» **Stored items**
☆ ☆ ☆ ☆ ☆ ☆ ☆
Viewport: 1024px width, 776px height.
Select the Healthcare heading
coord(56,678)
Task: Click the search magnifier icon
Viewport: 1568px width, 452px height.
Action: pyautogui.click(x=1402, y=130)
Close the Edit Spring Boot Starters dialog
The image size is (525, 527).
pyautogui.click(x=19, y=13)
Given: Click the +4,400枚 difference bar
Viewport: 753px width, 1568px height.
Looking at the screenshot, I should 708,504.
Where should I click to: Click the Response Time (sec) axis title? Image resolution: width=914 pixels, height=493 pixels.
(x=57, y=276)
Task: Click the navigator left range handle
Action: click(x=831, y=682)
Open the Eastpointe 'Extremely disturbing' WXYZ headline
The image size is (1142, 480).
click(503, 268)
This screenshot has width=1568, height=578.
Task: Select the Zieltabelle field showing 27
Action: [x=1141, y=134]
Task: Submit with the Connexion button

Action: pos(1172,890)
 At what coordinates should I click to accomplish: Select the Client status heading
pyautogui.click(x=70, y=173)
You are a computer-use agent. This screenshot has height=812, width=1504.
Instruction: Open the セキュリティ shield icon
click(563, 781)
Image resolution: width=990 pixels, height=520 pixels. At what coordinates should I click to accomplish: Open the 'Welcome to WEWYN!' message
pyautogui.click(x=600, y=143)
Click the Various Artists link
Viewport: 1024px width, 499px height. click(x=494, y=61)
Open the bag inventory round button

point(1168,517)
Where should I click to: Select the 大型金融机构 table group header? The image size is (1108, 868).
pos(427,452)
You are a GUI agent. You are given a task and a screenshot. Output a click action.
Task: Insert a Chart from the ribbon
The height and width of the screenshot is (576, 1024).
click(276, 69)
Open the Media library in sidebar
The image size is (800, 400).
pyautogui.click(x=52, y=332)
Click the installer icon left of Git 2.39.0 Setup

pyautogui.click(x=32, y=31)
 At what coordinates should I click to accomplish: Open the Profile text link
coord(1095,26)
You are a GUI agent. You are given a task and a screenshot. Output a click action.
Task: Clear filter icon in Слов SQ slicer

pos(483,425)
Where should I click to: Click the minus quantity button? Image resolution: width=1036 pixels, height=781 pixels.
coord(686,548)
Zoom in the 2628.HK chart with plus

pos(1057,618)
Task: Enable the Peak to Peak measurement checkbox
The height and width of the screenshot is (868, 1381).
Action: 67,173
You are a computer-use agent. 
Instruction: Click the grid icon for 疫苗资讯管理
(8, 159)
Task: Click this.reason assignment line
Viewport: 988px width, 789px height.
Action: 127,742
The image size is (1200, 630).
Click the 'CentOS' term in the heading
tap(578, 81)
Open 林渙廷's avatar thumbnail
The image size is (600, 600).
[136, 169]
☆ ☆ ☆ ☆ ☆ ☆ ☆
The records above must be written out again exactly.

» **SOLUTION TO THE PROBLEM**
Viewport: 1024px width, 776px height.
Select the Healthcare heading
coord(56,678)
Task: Click the search magnifier icon
Viewport: 1568px width, 452px height.
Action: pyautogui.click(x=1402, y=130)
Close the Edit Spring Boot Starters dialog
The image size is (525, 527).
pyautogui.click(x=19, y=13)
Given: Click the +4,400枚 difference bar
Viewport: 753px width, 1568px height.
Looking at the screenshot, I should 708,504.
Where should I click to: Click the Response Time (sec) axis title? Image resolution: width=914 pixels, height=493 pixels.
(x=57, y=276)
Task: Click the navigator left range handle
Action: click(x=831, y=682)
Open the Eastpointe 'Extremely disturbing' WXYZ headline
The image size is (1142, 480).
click(503, 268)
This screenshot has width=1568, height=578.
Task: Select the Zieltabelle field showing 27
Action: [x=1141, y=134]
Task: Submit with the Connexion button

Action: pos(1172,890)
 At what coordinates should I click to accomplish: Select the Client status heading
pyautogui.click(x=70, y=173)
You are a computer-use agent. This screenshot has height=812, width=1504.
Instruction: Open the セキュリティ shield icon
click(563, 781)
Image resolution: width=990 pixels, height=520 pixels. At what coordinates should I click to accomplish: Open the 'Welcome to WEWYN!' message
pyautogui.click(x=600, y=143)
Click the Various Artists link
Viewport: 1024px width, 499px height. click(x=494, y=61)
Open the bag inventory round button

point(1168,517)
Where should I click to: Select the 大型金融机构 table group header? The image size is (1108, 868).
pos(427,452)
You are a GUI agent. You are given a task and a screenshot. Output a click action.
Task: Insert a Chart from the ribbon
The height and width of the screenshot is (576, 1024).
click(276, 69)
Open the Media library in sidebar
The image size is (800, 400).
pyautogui.click(x=52, y=332)
Click the installer icon left of Git 2.39.0 Setup

pyautogui.click(x=32, y=31)
 At what coordinates should I click to accomplish: Open the Profile text link
coord(1095,26)
You are a GUI agent. You are given a task and a screenshot. Output a click action.
Task: Clear filter icon in Слов SQ slicer

pos(483,425)
Where should I click to: Click the minus quantity button? Image resolution: width=1036 pixels, height=781 pixels.
coord(686,548)
Zoom in the 2628.HK chart with plus

pos(1057,618)
Task: Enable the Peak to Peak measurement checkbox
The height and width of the screenshot is (868, 1381).
Action: 67,173
You are a computer-use agent. 
Instruction: Click the grid icon for 疫苗资讯管理
(8, 159)
Task: Click this.reason assignment line
Viewport: 988px width, 789px height.
Action: 127,742
The image size is (1200, 630).
Click the 'CentOS' term in the heading
tap(578, 81)
Open 林渙廷's avatar thumbnail
The image size is (600, 600).
[136, 169]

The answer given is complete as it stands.